De manière transversale, l’activité des psychologues a également permis
d’identifier de nouvelles victimes et d’assurer le référencement des cas
compliqués au niveau des Centres lntégrés de Prise en Charge des
victimes de Violences Basées sur le Genre (CIPeC-VbG) pour une prise en
charge holistique. Les CIPeC-VbG, également appuyés par MdM Suisse, sont
une entité à part entière du Ministère de la Santé et sont logés au
sein des Hôpitaux Départementaux. Le paquet de service des CPS a ainsi
été renforcé par l’appui psychologique et les témoignages des
professionnels confirment une amélioration de la collaboration
interinstitutionnelle grâce au travail des psychologues.
Dans
le cadre de la célébration de la Journée Internationale de la Femme le 8
mars dernier, MdM-Suisse et le ministère des Affaires sociales ont
choisi de marquer les esprits avec une opération de sensibilisation et
de plaidoyer de masse sur l’écoute psychologique.

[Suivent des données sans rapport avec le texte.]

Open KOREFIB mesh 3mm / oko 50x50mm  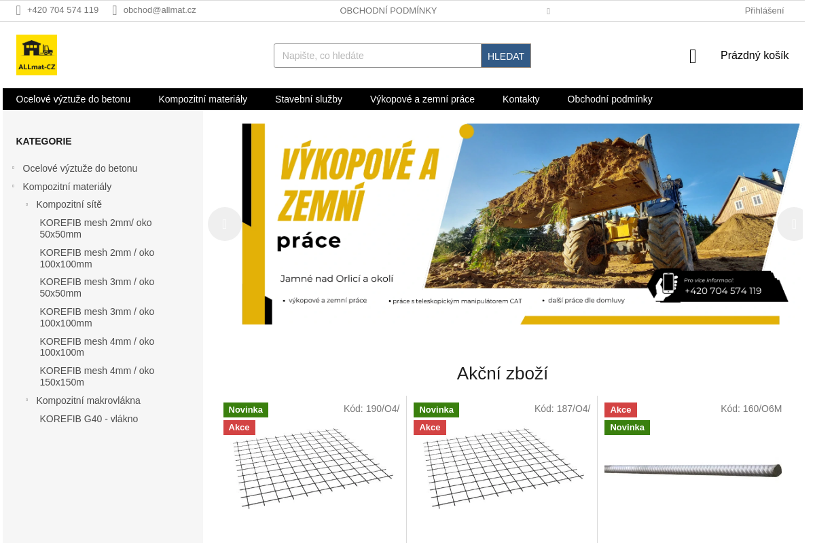(x=96, y=287)
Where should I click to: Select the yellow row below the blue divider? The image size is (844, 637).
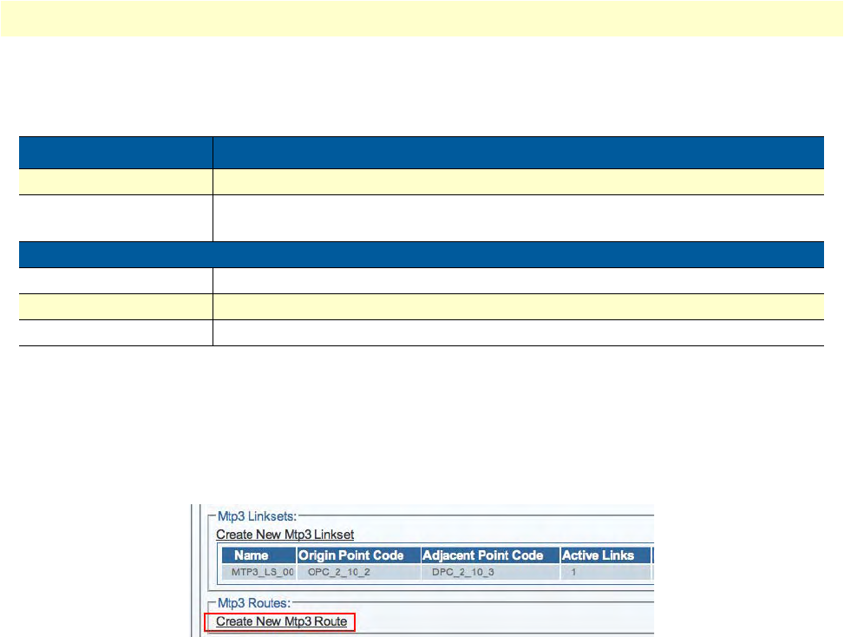tap(422, 306)
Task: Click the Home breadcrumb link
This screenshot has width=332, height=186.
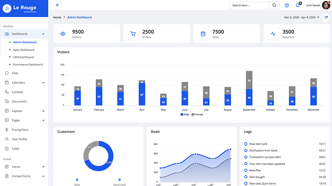Action: point(57,17)
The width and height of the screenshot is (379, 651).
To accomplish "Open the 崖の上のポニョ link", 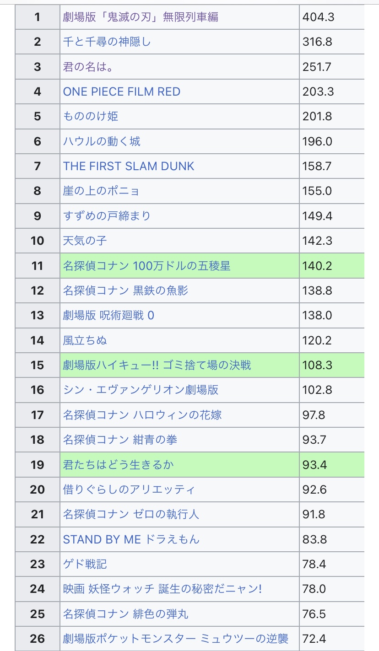I will (x=101, y=191).
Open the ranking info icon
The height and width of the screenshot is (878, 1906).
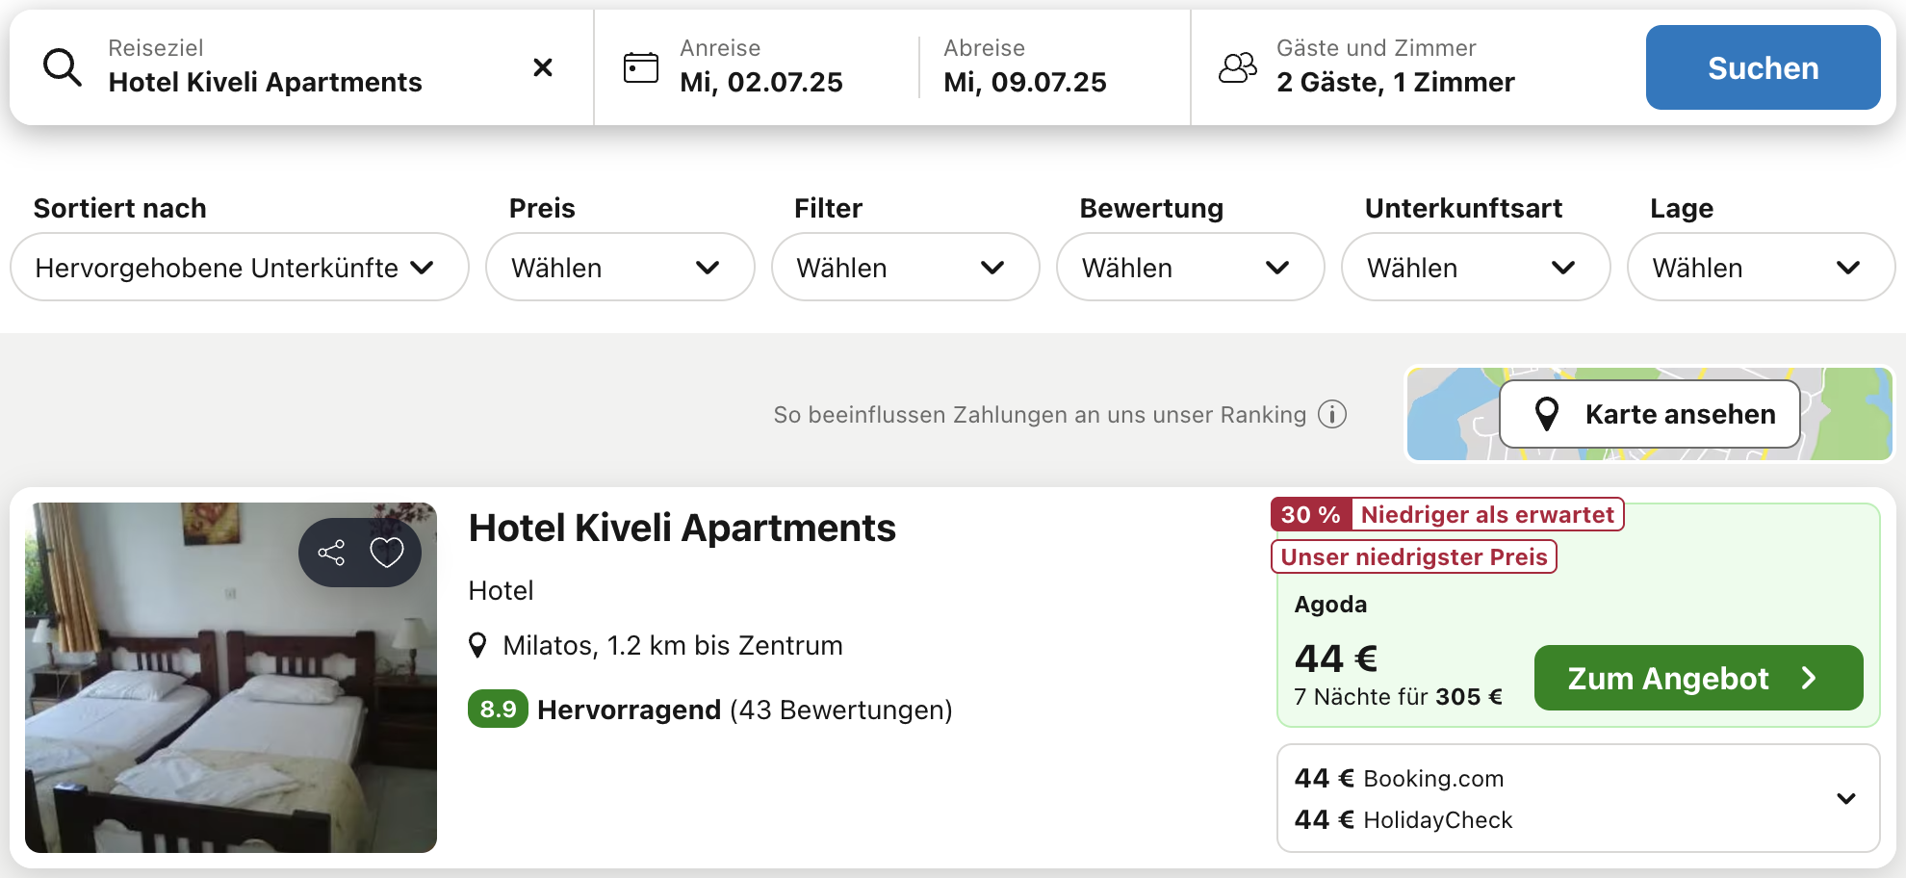pyautogui.click(x=1332, y=415)
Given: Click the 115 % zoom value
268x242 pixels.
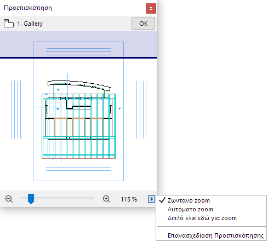Looking at the screenshot, I should 129,199.
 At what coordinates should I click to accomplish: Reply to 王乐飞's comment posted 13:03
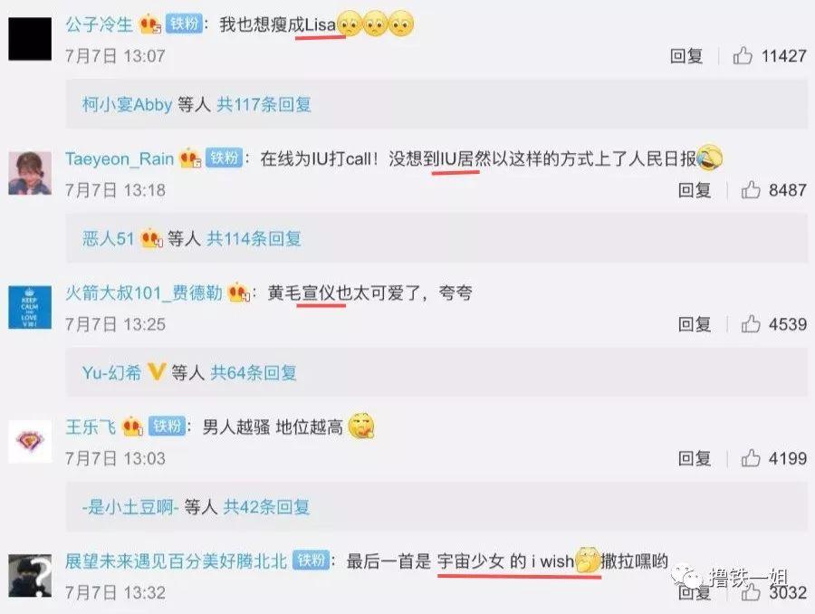click(695, 458)
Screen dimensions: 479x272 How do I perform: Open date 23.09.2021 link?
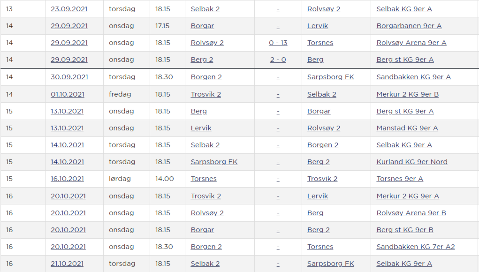pos(69,9)
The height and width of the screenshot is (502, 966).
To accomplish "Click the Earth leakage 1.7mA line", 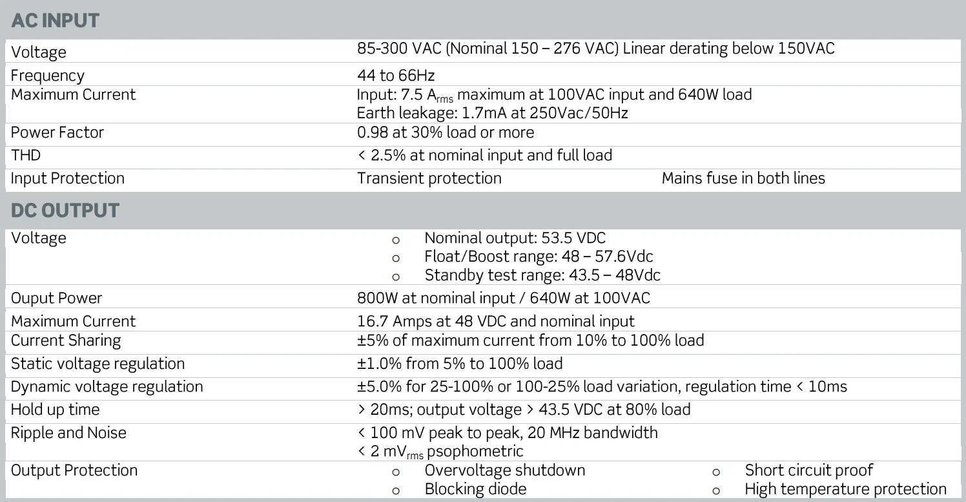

C’est ainsi que 37
psychologues ont été mobilisés sur deux journées et répartis dans 31 CPS
(sur les 85 que compte le pays) afin d’offrir une écoute psychologique
aux victimes de violences et autres usagers des CPS qui étaient dans le
besoin. A travers ces journées portes ouvertes pour la déstigmatisation
de la santé mentale, plus de 250 victimes de violences – majoritairement
adultes - ont bénéficié d’une écoute psychologique. Pour la majorité
des cas, il s’agissait de multiples formes de violences ; on note
cependant une prépondérance aux violences physiques :
Au-delà de la prise en charge - concrète mais certes trop courte –
offerte aux victimes ; cette opération aura permis de mettre en lumière
l’importance du besoin et de déstigmatiser une demande encore souvent
trop discrète.
Au
cours de cette dernière année, efforts et synergies des différents
partenaires ont pu offrir un service de santé mentale de qualité à
certaines communautés, en particulier aux victimes de violences. La
volonté du Ministère des affaires sociales pour renforcer l’offre de
santé mentale s’est illustrée par l’initiative des journées
portes-ouvertes autour du 8 mars. Nous espérons vivement qu’elle
continuera à se manifester par le recrutement de psychologues dans les
différents services publics. Si la Covid-19 a créé des conséquences
sanitaires dramatiques dans le monde entier, elle a aussi permis de
prouver les capacités de résilience de nombreux acteurs. Dans ce cas, il
est évident que la situation a poussé les autorités et les services de
prise en charge à construire de nouvelles stratégies adéquates et
innovantes, dont l’impact positif perdurera au-delà de la pandémie.